(Entries from a dataset)
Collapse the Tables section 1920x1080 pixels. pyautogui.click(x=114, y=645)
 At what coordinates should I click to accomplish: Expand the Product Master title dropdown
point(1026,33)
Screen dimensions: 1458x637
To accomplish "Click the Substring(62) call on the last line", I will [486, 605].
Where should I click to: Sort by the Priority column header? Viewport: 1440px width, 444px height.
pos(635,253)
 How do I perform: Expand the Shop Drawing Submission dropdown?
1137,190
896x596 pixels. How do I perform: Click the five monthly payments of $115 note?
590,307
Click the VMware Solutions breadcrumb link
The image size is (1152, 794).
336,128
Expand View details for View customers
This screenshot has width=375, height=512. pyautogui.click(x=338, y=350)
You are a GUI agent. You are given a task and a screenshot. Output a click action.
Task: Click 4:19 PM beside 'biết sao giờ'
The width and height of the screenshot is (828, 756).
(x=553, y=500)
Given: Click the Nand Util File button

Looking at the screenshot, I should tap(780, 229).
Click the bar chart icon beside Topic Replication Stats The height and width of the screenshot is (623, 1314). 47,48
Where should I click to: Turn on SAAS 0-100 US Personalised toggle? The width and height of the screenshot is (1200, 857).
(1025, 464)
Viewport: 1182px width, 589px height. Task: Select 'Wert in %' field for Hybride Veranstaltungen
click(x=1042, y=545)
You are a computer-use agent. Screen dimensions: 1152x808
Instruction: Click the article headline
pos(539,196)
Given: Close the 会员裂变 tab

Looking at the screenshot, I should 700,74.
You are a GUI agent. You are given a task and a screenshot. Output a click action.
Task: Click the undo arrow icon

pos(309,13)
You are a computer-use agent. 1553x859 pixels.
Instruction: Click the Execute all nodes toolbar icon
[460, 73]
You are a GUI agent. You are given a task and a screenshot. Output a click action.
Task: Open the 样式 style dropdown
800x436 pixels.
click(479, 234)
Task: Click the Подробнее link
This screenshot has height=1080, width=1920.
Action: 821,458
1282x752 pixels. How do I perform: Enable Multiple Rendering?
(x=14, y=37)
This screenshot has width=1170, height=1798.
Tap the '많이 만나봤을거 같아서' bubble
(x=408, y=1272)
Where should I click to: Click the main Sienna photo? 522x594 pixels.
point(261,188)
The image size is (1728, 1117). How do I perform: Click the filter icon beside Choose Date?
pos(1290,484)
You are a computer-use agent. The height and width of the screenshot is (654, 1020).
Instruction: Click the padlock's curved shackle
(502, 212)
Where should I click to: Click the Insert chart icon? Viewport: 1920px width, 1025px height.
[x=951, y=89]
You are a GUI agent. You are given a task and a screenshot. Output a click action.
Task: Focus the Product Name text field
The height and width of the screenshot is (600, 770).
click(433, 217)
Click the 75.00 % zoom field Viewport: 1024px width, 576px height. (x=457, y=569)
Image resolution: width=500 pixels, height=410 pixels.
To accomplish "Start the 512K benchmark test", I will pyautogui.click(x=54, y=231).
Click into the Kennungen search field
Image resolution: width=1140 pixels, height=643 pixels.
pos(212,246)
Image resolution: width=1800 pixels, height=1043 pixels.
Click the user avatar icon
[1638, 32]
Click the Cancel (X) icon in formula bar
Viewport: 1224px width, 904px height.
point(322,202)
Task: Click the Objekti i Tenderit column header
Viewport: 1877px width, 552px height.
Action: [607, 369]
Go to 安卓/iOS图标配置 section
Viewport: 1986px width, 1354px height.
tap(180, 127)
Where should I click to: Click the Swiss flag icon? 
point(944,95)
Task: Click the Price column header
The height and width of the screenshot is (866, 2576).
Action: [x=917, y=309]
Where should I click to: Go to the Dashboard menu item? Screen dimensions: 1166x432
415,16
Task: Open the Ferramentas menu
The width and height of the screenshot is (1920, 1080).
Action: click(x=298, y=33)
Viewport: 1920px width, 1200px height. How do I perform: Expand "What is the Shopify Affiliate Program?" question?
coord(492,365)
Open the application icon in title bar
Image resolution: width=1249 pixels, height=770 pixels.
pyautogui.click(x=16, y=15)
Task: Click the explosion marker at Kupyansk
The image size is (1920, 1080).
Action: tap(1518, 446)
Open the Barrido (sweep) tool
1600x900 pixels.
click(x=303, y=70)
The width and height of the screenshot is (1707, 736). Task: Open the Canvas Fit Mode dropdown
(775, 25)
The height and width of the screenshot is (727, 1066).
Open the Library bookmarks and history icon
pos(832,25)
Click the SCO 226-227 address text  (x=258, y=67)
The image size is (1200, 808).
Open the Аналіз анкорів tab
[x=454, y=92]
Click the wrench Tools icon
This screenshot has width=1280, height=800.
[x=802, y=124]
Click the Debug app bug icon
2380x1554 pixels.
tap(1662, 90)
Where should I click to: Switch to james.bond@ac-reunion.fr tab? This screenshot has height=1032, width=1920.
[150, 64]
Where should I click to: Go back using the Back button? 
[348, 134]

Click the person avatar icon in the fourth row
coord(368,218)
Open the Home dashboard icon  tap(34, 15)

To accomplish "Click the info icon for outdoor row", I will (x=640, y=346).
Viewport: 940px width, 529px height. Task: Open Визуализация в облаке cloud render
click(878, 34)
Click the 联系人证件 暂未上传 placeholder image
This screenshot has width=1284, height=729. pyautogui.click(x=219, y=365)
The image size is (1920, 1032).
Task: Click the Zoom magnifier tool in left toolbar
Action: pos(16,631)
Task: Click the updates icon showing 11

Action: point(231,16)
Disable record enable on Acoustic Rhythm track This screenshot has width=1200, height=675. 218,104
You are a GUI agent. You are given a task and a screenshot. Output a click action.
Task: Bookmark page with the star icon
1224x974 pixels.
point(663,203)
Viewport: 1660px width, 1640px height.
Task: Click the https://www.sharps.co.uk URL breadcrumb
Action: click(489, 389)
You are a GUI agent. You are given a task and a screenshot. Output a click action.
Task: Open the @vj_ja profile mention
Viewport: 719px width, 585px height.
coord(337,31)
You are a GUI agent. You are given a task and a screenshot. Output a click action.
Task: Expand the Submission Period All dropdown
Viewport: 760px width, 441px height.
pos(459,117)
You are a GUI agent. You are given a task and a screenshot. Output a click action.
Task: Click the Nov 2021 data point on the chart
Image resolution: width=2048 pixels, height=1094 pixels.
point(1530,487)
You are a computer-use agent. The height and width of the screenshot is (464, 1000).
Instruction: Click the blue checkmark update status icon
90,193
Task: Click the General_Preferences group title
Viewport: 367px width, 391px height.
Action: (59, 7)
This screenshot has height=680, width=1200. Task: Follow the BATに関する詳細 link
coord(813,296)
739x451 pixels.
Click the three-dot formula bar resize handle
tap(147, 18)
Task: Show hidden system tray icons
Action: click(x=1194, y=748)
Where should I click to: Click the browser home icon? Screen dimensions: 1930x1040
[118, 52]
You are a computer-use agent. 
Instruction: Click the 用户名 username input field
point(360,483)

Task details |
Extract every line of the records that contains the string "accomplish" and reproduce each one verbatim.

Result |
 At what coordinates should I click to accomplish: Expand the Product Master title dropdown
To accomplish "Click the Substring(62) call on the last line", I will [486, 605].
To accomplish "Start the 512K benchmark test", I will pyautogui.click(x=54, y=231).
To accomplish "Click the info icon for outdoor row", I will (x=640, y=346).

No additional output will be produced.